* [Brief] Write each entry out again, exactly as it is written.

* [Material provided]
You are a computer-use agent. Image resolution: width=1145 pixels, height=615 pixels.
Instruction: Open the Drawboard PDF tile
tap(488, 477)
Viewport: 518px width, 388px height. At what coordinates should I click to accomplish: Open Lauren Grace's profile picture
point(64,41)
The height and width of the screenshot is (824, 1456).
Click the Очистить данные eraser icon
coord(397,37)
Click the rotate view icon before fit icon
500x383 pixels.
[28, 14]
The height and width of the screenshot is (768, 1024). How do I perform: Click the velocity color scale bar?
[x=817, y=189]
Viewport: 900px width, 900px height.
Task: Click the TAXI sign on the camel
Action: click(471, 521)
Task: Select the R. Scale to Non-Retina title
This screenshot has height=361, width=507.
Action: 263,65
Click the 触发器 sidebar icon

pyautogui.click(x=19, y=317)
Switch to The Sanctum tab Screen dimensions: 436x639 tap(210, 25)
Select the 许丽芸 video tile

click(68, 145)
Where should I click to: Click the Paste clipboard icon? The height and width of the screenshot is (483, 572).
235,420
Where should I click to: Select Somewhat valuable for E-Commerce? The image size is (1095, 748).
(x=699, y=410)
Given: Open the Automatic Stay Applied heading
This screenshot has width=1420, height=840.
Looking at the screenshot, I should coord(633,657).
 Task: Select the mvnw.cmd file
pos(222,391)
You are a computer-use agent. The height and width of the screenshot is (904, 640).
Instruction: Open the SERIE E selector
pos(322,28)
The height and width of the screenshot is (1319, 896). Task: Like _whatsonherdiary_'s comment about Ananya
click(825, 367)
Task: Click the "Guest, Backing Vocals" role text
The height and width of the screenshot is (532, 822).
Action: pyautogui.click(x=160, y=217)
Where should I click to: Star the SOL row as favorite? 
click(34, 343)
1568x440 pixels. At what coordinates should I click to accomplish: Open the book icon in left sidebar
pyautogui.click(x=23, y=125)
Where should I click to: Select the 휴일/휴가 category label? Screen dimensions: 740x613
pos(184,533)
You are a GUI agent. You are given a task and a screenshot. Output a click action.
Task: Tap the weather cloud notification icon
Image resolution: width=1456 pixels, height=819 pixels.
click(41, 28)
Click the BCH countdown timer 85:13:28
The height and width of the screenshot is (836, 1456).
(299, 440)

* [Expected output]
You are a computer-use agent. Image resolution: width=1145 pixels, height=615 pixels.
Instruction: Open the Drawboard PDF tile
tap(488, 477)
Viewport: 518px width, 388px height. At what coordinates should I click to accomplish: Open Lauren Grace's profile picture
point(64,41)
The height and width of the screenshot is (824, 1456).
Click the Очистить данные eraser icon
coord(397,37)
Click the rotate view icon before fit icon
500x383 pixels.
[28, 14]
The height and width of the screenshot is (768, 1024). How do I perform: Click the velocity color scale bar?
[x=817, y=189]
Viewport: 900px width, 900px height.
Task: Click the TAXI sign on the camel
Action: click(471, 521)
Task: Select the R. Scale to Non-Retina title
This screenshot has height=361, width=507.
Action: 263,65
Click the 触发器 sidebar icon

pyautogui.click(x=19, y=317)
Switch to The Sanctum tab Screen dimensions: 436x639 tap(210, 25)
Select the 许丽芸 video tile

click(68, 145)
Where should I click to: Click the Paste clipboard icon? The height and width of the screenshot is (483, 572).
235,420
Where should I click to: Select Somewhat valuable for E-Commerce? The image size is (1095, 748).
(x=699, y=410)
Given: Open the Automatic Stay Applied heading
This screenshot has width=1420, height=840.
Looking at the screenshot, I should coord(633,657).
 Task: Select the mvnw.cmd file
pos(222,391)
You are a computer-use agent. The height and width of the screenshot is (904, 640).
Instruction: Open the SERIE E selector
pos(322,28)
The height and width of the screenshot is (1319, 896). Task: Like _whatsonherdiary_'s comment about Ananya
click(825, 367)
Task: Click the "Guest, Backing Vocals" role text
The height and width of the screenshot is (532, 822).
Action: pyautogui.click(x=160, y=217)
Where should I click to: Star the SOL row as favorite? 
click(34, 343)
1568x440 pixels. At what coordinates should I click to accomplish: Open the book icon in left sidebar
pyautogui.click(x=23, y=125)
Where should I click to: Select the 휴일/휴가 category label? Screen dimensions: 740x613
pos(184,533)
You are a GUI agent. You are given a task and a screenshot. Output a click action.
Task: Tap the weather cloud notification icon
Image resolution: width=1456 pixels, height=819 pixels.
click(41, 28)
Click the BCH countdown timer 85:13:28
The height and width of the screenshot is (836, 1456).
(299, 440)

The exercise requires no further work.